Work required: Print the data below verbatim, line for line, changing nothing.
=-=-=
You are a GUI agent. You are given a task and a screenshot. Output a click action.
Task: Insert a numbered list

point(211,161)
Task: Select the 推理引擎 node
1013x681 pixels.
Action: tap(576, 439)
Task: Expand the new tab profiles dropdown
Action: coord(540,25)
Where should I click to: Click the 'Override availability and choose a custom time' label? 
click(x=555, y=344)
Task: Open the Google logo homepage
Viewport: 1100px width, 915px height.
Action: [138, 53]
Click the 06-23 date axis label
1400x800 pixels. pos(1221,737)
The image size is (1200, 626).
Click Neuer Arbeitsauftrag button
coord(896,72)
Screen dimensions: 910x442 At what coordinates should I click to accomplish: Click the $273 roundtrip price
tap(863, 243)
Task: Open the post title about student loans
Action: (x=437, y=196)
=-=-=
Written answer:
You are a GUI agent. You are given a task and a screenshot. Output a click action.
Task: Insert a numbered list

point(211,161)
Task: Select the 推理引擎 node
1013x681 pixels.
Action: tap(576, 439)
Task: Expand the new tab profiles dropdown
Action: coord(540,25)
Where should I click to: Click the 'Override availability and choose a custom time' label? 
click(x=555, y=344)
Task: Open the Google logo homepage
Viewport: 1100px width, 915px height.
Action: [138, 53]
Click the 06-23 date axis label
1400x800 pixels. pos(1221,737)
The image size is (1200, 626).
Click Neuer Arbeitsauftrag button
coord(896,72)
Screen dimensions: 910x442 At what coordinates should I click to accomplish: Click the $273 roundtrip price
tap(863, 243)
Task: Open the post title about student loans
Action: (x=437, y=196)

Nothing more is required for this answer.